### EXERCISE DETAILS
From the listing below, return each line that includes "agent".
^^^^^^^^^^^^^^^^
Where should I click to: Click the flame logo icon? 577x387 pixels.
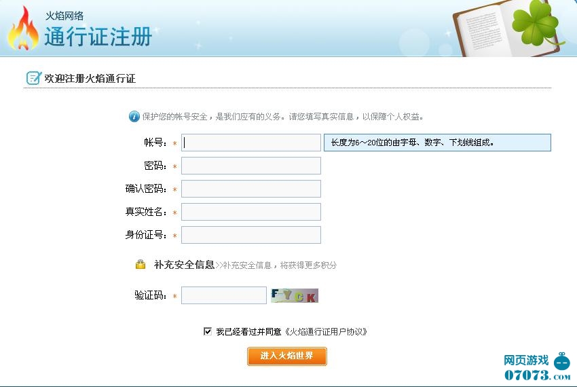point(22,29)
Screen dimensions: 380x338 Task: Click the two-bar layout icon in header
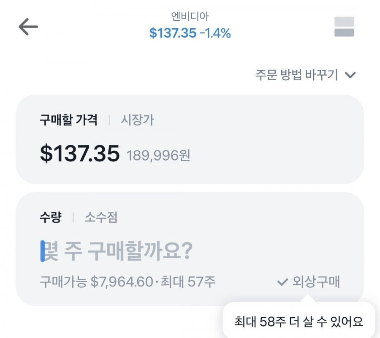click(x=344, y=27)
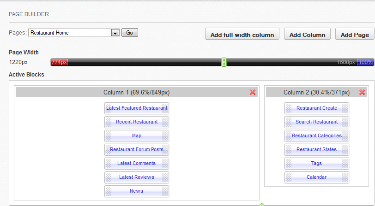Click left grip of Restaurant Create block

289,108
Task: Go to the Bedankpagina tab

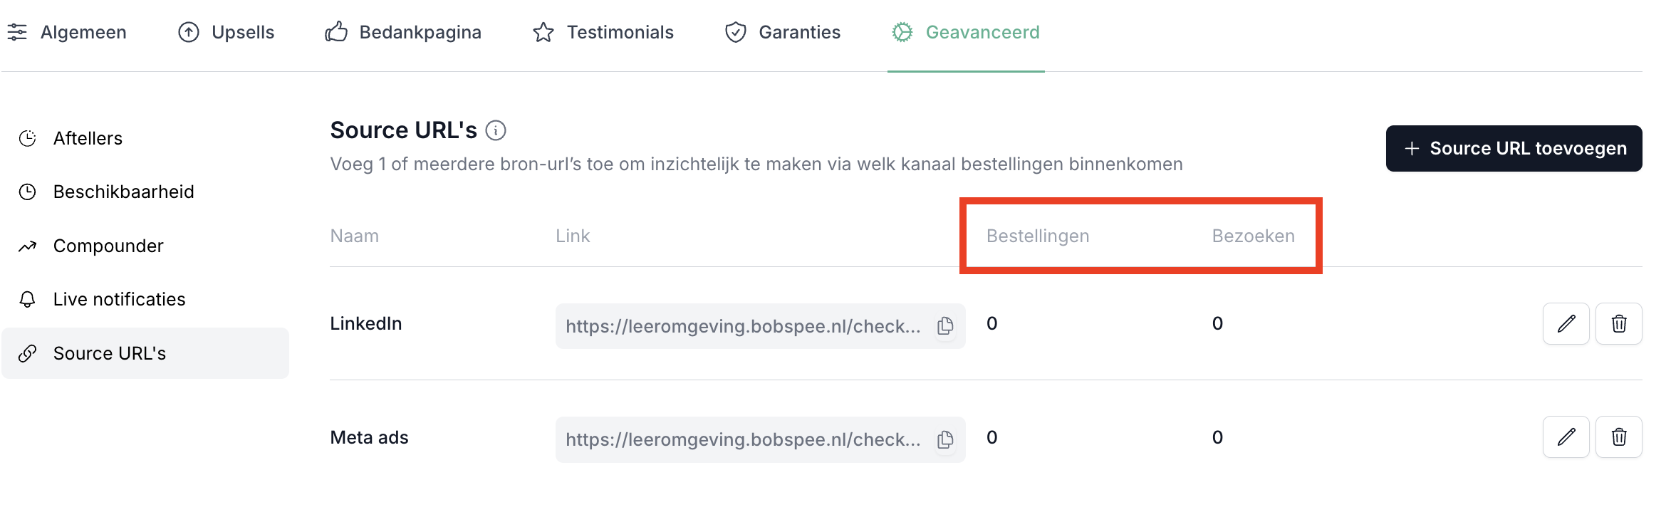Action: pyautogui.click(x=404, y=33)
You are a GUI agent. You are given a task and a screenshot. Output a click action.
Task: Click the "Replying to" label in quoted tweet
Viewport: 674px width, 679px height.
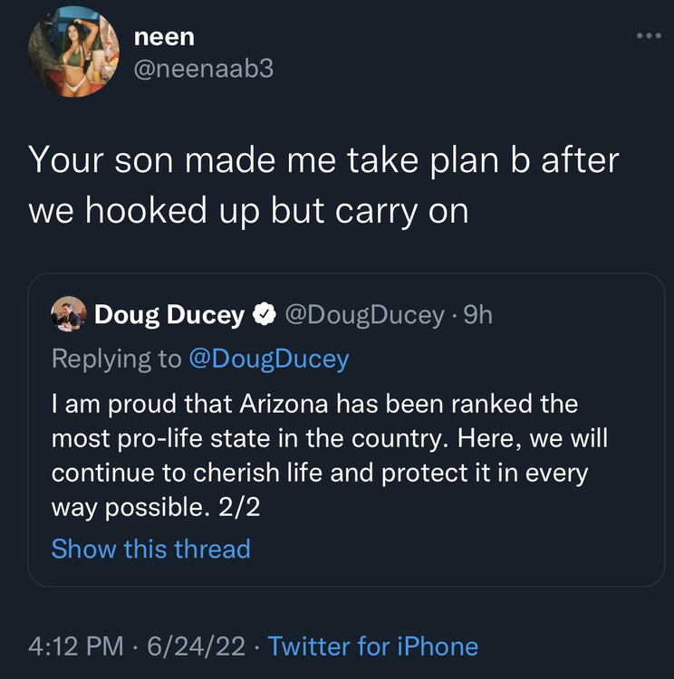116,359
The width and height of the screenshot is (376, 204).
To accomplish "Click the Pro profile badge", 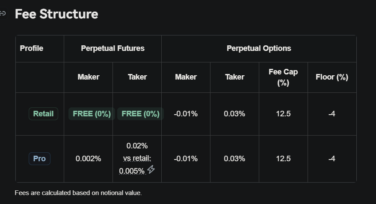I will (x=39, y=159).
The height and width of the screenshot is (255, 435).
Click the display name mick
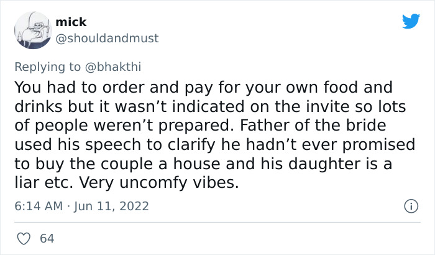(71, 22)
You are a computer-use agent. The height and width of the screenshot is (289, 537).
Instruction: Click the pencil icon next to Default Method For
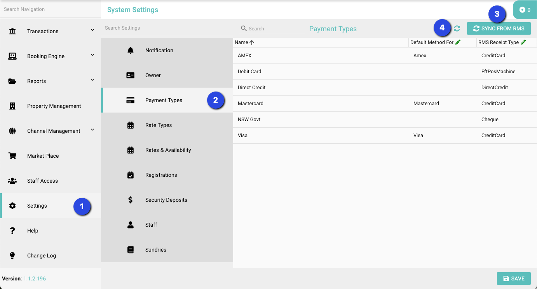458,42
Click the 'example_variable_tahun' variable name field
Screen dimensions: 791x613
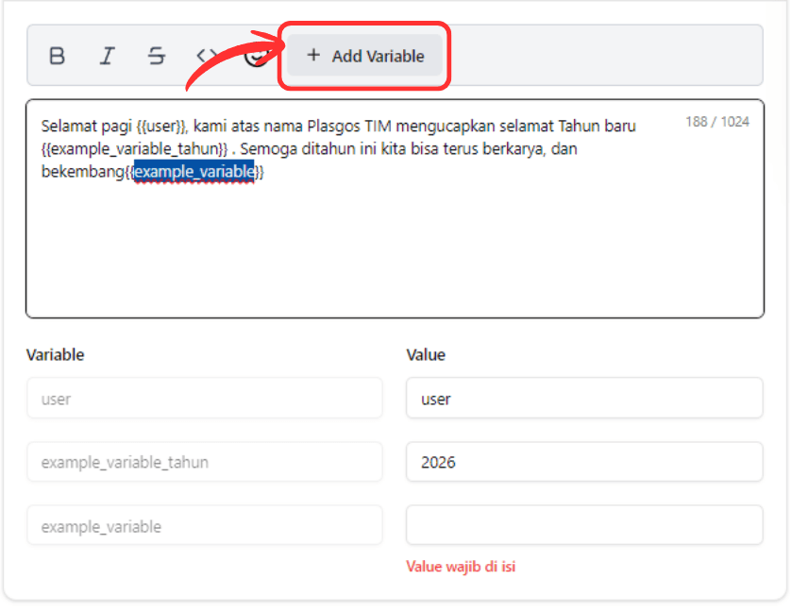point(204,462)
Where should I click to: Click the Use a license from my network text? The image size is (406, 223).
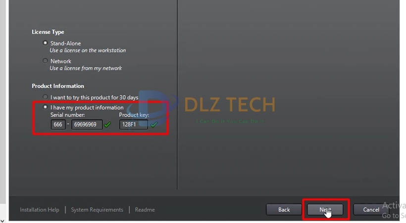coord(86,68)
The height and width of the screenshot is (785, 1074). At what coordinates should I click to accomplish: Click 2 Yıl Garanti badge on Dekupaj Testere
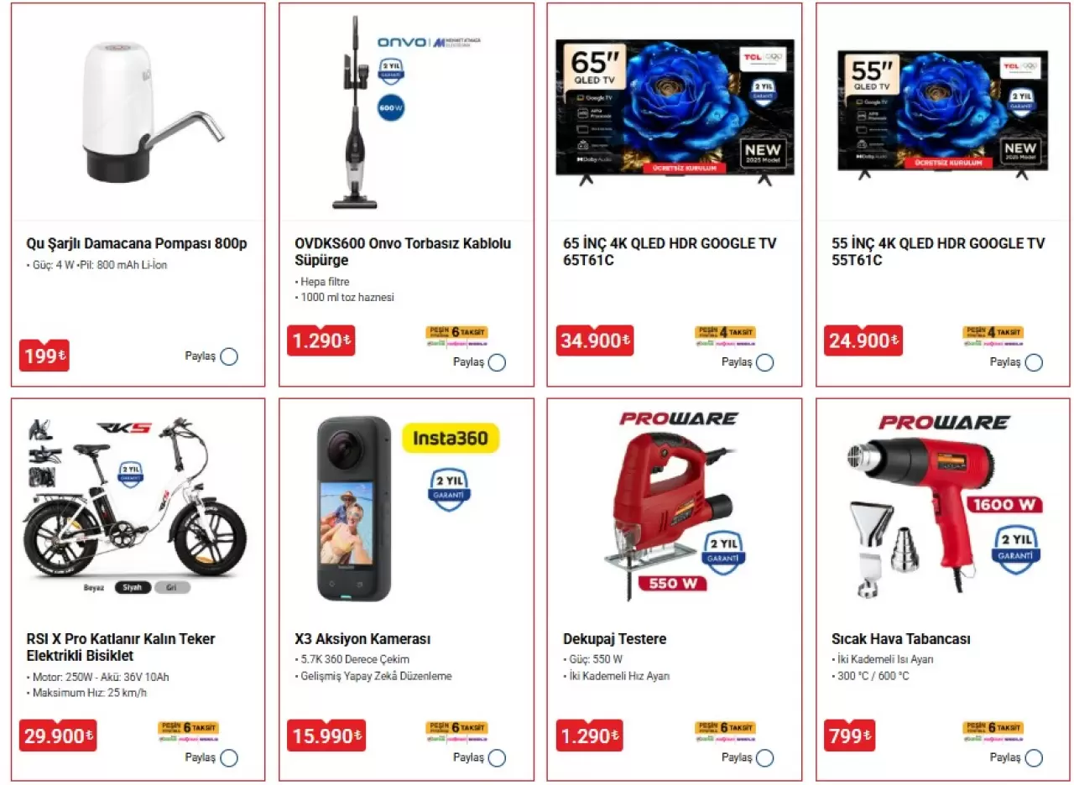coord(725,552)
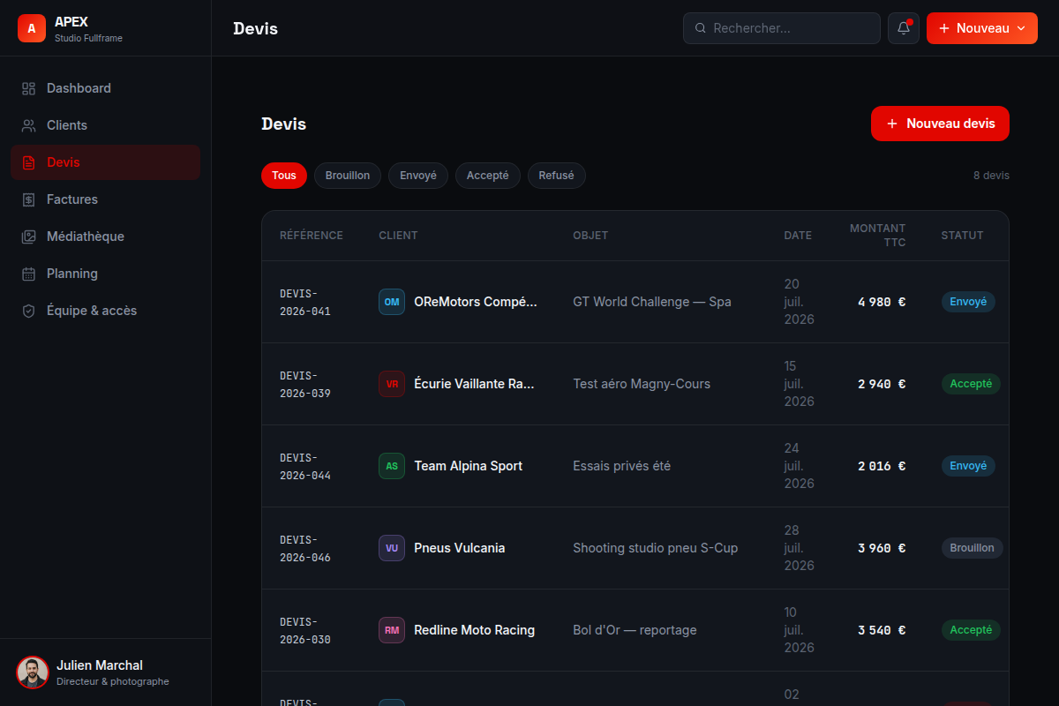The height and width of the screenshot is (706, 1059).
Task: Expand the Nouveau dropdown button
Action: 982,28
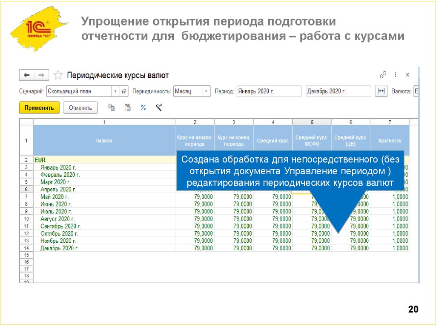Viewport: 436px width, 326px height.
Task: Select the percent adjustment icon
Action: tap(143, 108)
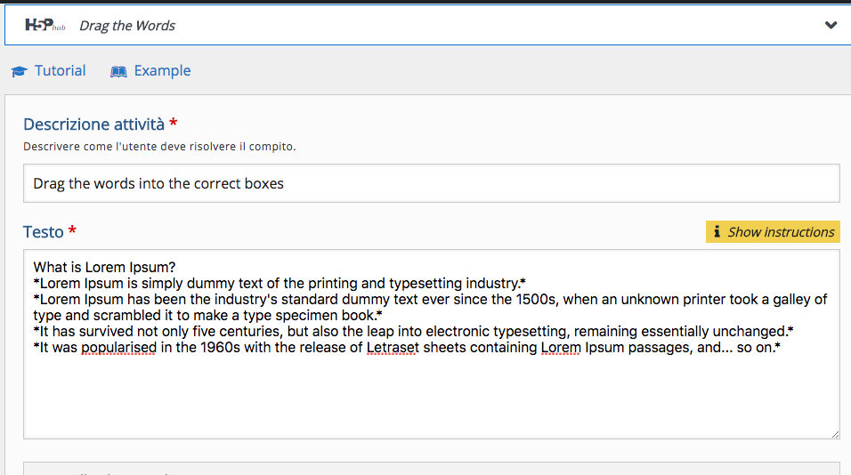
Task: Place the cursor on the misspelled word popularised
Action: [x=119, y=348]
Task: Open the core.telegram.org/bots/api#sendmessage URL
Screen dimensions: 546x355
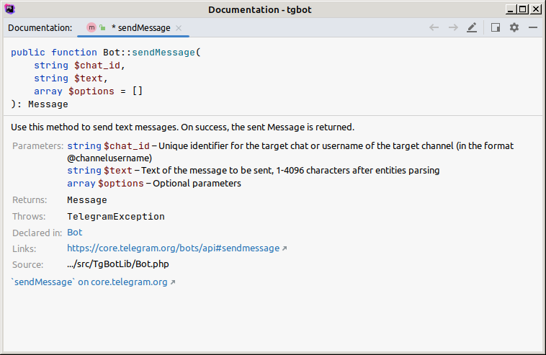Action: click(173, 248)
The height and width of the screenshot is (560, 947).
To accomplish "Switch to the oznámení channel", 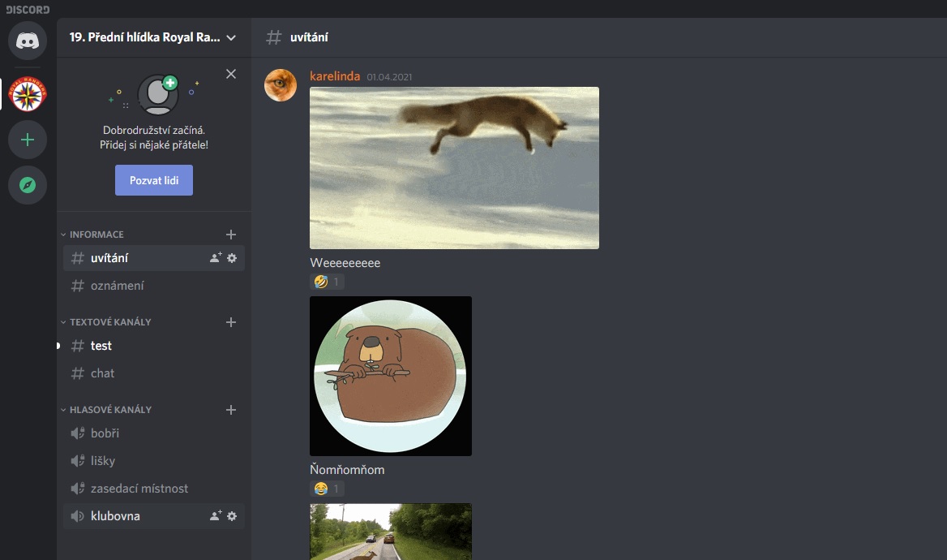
^^^^^^^^^^^^^^^^
### RESULT BELOW
You are a GUI agent. You are given a task and a screenshot. Output a click action.
You are a computer-use agent. The height and width of the screenshot is (289, 537).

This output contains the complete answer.